» Task description: All entries below must be written out verbatim, and the images must be dropped.

(Collected data entries)
---

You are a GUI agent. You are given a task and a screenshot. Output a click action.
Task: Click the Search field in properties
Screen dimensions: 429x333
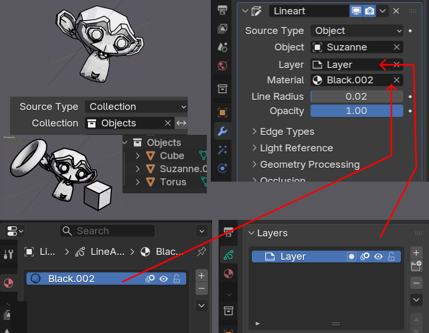(108, 231)
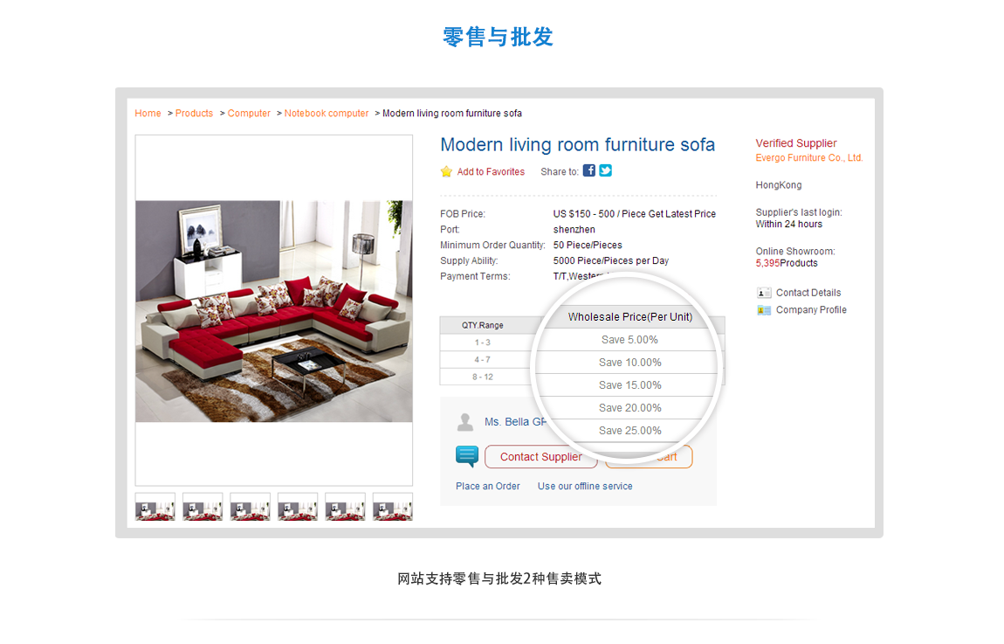Share product via Facebook icon
The image size is (1004, 644).
click(x=589, y=170)
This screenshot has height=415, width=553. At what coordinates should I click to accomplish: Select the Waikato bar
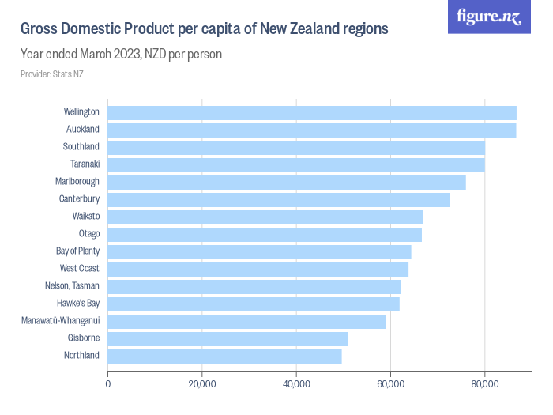point(265,217)

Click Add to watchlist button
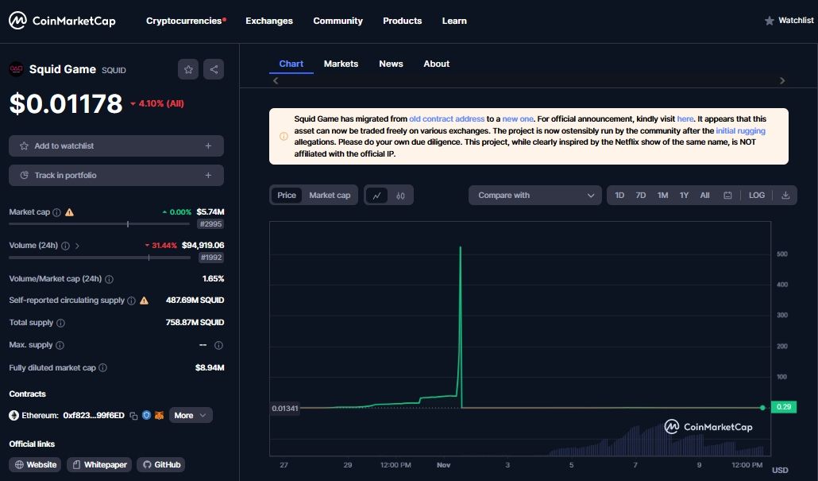pyautogui.click(x=116, y=146)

---

» Response below:
You are a GUI agent. You are given a task and a screenshot. Output a click action.
Task: Click the Search field in properties
Screen dimensions: 429x333
(108, 231)
Share product via Facebook icon
The image size is (1004, 644).
click(x=589, y=170)
This screenshot has height=415, width=553. At what coordinates should I click to accomplish: Select the Waikato bar
point(265,217)

Click Add to watchlist button
pyautogui.click(x=116, y=146)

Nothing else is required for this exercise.